**Instruksi Anda**
Sebutkan setiap nilai dalam dollar AS yang tercantum pada kutipan berita tentang utang BUMN ini. Untuk masing-masing nilai, sebutkan pos keuangan Garuda yang diukurnya.

===== Kutipan Halaman =====

Baca berita tanpa iklan. Gabung Kompas.com+

Daftar 6 BUMN yang Punya Utang Menumpuk, dari AP I hingga Waskita Karya

Kompas.com - 08/12/2021, 09:31 WIB
Yohana Artha Uly,
Yoga Sukmana

Tim Redaksi

Garuda memiliki ekuitas negatif sebesar 2,8 milliar dollar AS atau sekitar Rp 40 triliun, di mana liabilitasnya mencapai 9,8 miliar dollar AS, sedangkan asetnya hanya sebesar 6,9 miliar dollar AS.

"Sebenarnya kalau dalam kondisi saat ini, dalam istilah perbankan ini technically bankrupt (secara teknis bangkrut), tapi legally belum. Sekarang kami sedang berusaha untuk keluar dari kondisi ini yang technically bangkrupt," ungkap Tiko dalam rapat dengan Komisi VI DPR RI, Selasa (9/11/2021).

Manajemen Garuda Indonesia melalui keterbukaan informasi Bursa Efek Indonesia (BEI) Selasa (16/11/2021) menjelaskan, pendapatan perusahaan selalu lebih rendah ketimbang biaya operasional yang dikeluarkan.

Baca juga: Utang Garuda Indonesia Membengkak Rp 70 Triliun, DPR Minta Audit Laporan Keuangan

Hingga September 2021, total pendapatan Garuda sebesar 568 juta dollar AS atau sekitar Rp 8,06 triliun, sementara total biaya operasional mencapai 1,29 miliar dollar AS atau sekitar Rp 18,31 triliun.

Kerugian operasional itu disebabkan oleh struktur biaya perseroan yang sebagian besar bersifat tetap atau fixed, dan tidak sebanding dengan penurunan signifikan atas pendapatan perseroan imbas kondisi pandemi Covid-19.

Sebelumnya, selain karena dampak pandemi, menurut Menteri BUMN Erick Thohir krisis keuangan Garuda juga terkait dengan pihak penyewa pesawat atau lessor, sebagian di antaranya terlibat kasus korupsi dengan manajemen lama.

Tindakan manajemen lama itu membuat terlalu tingginya beban biaya penyewaan pesawat yang melebihi kewajaran. Selain itu, Garuda terlalu banyak memiliki jenis pesawat dan rute-rute penerbangan yang tak menguntungkan, terutama untuk rute penerbangan internasional.

===== Data yang Diberikan =====

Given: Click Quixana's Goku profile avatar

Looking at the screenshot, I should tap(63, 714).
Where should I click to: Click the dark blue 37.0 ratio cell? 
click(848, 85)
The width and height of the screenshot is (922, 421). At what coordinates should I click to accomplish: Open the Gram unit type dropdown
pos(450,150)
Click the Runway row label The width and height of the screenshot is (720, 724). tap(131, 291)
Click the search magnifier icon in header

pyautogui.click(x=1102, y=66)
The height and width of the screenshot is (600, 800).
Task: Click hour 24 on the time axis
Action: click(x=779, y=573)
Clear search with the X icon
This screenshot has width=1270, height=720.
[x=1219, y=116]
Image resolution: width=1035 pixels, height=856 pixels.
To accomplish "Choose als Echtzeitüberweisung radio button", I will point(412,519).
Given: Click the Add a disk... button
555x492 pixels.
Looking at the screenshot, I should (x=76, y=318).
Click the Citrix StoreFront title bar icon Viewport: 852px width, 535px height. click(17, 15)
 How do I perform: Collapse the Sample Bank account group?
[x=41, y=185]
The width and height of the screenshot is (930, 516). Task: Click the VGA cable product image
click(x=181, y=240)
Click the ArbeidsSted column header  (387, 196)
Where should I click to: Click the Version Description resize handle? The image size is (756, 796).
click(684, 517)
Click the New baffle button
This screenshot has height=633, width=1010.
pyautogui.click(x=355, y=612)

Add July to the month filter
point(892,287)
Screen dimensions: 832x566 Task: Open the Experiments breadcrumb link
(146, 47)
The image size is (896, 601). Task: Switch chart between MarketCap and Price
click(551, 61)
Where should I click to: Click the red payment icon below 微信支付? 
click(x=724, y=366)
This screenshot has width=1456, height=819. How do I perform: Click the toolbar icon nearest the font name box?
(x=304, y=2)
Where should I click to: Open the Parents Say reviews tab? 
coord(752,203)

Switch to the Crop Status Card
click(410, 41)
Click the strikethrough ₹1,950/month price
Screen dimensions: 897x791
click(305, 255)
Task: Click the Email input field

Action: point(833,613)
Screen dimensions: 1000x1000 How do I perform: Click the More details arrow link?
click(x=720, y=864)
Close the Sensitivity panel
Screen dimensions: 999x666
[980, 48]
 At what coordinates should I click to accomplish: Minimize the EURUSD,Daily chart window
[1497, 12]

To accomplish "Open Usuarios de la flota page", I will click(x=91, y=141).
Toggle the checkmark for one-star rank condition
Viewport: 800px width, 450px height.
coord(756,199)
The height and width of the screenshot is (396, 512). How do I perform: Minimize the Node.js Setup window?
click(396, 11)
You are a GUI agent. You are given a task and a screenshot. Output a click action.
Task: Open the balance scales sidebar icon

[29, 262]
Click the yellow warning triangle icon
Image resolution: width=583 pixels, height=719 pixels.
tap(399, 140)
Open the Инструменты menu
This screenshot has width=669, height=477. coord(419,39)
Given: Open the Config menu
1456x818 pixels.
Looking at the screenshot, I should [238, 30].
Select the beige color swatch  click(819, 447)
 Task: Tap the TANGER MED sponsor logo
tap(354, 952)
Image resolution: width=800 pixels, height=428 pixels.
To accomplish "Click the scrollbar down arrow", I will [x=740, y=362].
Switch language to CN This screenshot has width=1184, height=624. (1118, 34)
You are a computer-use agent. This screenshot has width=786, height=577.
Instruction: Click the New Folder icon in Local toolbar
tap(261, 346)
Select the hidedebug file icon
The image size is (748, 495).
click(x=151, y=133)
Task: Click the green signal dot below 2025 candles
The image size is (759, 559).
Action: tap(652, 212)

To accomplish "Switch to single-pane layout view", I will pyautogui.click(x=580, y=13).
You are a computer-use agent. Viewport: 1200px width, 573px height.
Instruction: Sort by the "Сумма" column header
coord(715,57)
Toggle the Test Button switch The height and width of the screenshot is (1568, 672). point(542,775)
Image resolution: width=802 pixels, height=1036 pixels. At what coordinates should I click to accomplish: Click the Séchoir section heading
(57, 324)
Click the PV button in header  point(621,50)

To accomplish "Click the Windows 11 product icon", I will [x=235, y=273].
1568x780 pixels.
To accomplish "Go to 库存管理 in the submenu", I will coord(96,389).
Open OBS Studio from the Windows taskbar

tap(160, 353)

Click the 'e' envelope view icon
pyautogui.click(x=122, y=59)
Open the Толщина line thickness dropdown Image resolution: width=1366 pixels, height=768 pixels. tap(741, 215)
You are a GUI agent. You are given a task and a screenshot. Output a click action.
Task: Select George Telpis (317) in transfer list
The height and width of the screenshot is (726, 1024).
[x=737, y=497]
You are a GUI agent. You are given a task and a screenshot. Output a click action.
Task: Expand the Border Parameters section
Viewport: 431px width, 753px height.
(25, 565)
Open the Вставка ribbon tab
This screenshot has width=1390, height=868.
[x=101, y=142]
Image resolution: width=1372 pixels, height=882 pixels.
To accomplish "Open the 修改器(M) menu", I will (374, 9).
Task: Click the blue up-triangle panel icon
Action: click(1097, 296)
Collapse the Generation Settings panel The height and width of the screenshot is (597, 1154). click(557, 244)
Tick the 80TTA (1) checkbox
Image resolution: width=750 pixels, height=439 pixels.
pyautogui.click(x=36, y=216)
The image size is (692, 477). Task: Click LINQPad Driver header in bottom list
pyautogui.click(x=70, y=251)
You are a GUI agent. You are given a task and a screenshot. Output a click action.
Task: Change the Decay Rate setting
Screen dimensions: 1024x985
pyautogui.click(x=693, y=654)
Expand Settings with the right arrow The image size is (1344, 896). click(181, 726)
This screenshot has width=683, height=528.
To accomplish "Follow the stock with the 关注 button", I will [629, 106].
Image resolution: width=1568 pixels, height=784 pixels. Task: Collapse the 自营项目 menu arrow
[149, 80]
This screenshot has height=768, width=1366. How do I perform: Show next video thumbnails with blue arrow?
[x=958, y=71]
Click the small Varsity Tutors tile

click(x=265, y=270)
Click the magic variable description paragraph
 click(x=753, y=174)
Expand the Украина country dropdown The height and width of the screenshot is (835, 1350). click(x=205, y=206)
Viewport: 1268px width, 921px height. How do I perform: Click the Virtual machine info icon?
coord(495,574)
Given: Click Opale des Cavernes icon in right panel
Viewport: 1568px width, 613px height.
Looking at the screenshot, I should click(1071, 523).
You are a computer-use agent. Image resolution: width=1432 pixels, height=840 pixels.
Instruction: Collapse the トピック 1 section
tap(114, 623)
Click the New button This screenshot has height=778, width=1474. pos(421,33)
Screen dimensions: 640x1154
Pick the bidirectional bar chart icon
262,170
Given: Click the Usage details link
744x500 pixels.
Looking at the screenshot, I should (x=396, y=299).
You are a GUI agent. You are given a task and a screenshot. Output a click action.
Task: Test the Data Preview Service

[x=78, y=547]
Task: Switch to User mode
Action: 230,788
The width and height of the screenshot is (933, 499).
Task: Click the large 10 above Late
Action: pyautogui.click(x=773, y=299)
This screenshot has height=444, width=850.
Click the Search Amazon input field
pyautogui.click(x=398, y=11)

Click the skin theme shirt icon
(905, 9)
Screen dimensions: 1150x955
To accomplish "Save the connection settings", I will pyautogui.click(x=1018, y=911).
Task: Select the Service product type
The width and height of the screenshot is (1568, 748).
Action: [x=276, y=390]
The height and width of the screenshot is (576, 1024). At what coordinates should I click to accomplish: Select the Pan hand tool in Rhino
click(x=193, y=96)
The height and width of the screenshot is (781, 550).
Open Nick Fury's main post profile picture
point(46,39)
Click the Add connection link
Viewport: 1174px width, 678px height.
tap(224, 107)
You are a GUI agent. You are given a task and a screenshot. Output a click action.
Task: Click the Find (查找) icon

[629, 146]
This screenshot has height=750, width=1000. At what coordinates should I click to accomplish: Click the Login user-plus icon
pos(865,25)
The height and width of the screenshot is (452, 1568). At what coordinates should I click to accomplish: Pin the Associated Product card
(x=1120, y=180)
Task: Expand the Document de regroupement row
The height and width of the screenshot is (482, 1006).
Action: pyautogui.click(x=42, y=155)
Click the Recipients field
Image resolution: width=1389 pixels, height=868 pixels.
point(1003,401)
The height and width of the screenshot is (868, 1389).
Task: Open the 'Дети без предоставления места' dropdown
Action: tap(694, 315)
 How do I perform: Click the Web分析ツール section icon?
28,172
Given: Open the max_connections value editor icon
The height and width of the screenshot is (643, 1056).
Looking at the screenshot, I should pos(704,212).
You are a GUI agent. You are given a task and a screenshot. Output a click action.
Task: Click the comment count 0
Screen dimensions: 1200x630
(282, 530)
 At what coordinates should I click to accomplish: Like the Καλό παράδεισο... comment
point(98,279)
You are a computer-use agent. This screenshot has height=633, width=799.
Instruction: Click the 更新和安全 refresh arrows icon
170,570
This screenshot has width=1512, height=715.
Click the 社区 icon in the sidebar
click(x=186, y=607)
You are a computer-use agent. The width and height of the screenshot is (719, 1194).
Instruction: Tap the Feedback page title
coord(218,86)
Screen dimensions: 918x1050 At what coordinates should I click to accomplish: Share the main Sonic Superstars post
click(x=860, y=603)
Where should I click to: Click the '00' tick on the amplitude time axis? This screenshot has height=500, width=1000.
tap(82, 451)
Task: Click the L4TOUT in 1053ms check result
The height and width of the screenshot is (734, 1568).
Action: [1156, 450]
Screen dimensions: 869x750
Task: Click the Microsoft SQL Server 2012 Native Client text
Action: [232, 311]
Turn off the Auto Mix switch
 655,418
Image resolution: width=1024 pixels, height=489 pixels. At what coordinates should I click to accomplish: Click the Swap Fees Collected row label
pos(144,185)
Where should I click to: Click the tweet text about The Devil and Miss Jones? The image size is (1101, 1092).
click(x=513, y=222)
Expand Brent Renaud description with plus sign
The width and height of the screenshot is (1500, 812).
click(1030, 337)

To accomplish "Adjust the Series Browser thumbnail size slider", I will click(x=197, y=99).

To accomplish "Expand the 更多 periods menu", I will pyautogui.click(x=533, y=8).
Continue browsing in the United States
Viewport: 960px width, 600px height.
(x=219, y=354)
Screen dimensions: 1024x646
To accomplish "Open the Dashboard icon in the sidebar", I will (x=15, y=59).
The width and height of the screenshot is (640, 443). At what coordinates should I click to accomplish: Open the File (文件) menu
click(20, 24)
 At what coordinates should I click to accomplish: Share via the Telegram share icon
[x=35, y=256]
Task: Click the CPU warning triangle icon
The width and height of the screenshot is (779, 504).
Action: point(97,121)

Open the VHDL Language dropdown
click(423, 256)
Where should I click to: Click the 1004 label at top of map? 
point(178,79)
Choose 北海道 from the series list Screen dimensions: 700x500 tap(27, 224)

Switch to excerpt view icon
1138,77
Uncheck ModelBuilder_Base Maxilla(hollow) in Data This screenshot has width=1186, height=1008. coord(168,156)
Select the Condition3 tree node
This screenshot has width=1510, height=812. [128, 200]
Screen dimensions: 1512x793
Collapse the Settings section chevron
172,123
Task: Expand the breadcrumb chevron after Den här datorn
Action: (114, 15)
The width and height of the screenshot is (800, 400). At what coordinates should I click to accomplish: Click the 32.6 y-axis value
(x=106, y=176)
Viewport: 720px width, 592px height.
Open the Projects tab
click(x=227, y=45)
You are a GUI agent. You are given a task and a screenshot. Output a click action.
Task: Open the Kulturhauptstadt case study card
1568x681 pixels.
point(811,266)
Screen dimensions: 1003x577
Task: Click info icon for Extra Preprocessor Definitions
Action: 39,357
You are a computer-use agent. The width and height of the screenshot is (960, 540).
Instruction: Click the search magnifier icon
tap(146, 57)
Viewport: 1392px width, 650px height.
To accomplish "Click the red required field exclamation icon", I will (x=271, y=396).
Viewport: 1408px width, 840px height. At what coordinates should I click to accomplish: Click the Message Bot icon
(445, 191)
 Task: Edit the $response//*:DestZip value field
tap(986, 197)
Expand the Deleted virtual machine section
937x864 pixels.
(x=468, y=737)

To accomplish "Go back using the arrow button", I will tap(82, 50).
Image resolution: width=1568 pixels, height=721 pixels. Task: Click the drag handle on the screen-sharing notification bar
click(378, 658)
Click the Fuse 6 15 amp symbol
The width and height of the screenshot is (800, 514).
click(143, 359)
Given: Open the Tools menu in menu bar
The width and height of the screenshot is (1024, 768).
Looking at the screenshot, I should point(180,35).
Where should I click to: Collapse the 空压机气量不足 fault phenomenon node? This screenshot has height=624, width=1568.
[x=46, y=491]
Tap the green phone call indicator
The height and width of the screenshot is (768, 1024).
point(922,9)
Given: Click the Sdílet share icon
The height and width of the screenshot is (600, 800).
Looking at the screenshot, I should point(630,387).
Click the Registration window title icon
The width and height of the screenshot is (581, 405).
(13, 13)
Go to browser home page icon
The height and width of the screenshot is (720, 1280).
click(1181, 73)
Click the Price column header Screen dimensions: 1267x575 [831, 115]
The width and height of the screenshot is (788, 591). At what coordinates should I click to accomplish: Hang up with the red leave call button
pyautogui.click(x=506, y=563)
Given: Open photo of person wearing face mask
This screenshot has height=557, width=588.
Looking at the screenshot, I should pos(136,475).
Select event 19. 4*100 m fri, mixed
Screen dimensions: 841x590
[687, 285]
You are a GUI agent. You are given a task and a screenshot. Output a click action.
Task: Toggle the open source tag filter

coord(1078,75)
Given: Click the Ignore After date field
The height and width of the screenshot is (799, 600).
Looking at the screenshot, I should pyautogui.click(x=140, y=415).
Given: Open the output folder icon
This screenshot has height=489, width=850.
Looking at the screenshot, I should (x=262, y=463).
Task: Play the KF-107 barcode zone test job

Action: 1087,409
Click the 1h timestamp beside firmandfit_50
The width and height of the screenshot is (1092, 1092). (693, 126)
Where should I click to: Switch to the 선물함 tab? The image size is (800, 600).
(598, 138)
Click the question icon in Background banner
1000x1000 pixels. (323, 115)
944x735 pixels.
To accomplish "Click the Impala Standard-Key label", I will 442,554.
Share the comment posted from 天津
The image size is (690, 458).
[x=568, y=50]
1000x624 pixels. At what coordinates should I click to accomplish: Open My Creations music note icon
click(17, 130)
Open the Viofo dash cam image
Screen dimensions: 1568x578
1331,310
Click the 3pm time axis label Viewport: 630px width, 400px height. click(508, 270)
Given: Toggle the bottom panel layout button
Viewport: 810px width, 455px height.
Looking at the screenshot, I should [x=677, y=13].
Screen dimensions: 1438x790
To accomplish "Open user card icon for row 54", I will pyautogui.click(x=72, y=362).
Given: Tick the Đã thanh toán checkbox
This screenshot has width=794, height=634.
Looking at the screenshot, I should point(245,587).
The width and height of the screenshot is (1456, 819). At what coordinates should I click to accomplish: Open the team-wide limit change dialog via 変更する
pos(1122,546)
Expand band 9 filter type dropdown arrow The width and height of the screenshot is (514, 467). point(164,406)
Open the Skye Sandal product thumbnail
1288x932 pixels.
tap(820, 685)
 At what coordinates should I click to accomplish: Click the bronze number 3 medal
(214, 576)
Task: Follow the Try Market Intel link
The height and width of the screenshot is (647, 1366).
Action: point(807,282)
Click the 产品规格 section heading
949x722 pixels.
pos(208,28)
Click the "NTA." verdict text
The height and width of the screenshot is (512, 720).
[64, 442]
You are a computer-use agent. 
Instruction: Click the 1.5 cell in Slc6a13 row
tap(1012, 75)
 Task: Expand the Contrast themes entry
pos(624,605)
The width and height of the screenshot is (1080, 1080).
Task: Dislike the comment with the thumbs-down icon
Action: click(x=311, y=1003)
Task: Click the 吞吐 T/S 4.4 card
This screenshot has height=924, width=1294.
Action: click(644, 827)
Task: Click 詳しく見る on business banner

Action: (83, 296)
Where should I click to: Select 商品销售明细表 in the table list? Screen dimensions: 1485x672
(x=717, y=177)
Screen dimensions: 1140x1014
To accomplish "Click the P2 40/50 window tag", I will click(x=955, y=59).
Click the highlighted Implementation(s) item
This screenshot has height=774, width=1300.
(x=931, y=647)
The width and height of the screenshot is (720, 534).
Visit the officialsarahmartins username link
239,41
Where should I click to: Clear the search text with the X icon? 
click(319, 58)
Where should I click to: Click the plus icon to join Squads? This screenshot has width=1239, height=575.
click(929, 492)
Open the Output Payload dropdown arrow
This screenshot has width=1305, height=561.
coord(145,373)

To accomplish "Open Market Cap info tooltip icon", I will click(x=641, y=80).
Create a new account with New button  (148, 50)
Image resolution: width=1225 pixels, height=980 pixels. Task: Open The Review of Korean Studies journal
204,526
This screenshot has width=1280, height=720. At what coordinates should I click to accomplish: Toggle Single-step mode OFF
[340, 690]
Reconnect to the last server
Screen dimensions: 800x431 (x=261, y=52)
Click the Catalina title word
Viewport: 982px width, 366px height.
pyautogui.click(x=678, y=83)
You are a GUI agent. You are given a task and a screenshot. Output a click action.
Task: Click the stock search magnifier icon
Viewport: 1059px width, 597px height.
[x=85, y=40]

=====

**Jawaban Tugas**
- Ekuitas negatif: 2,8 milliar dollar AS
- Liabilitas: 9,8 miliar dollar AS
- Aset: 6,9 miliar dollar AS
- Total pendapatan hingga September 2021: 568 juta dollar AS
- Total biaya operasional hingga September 2021: 1,29 miliar dollar AS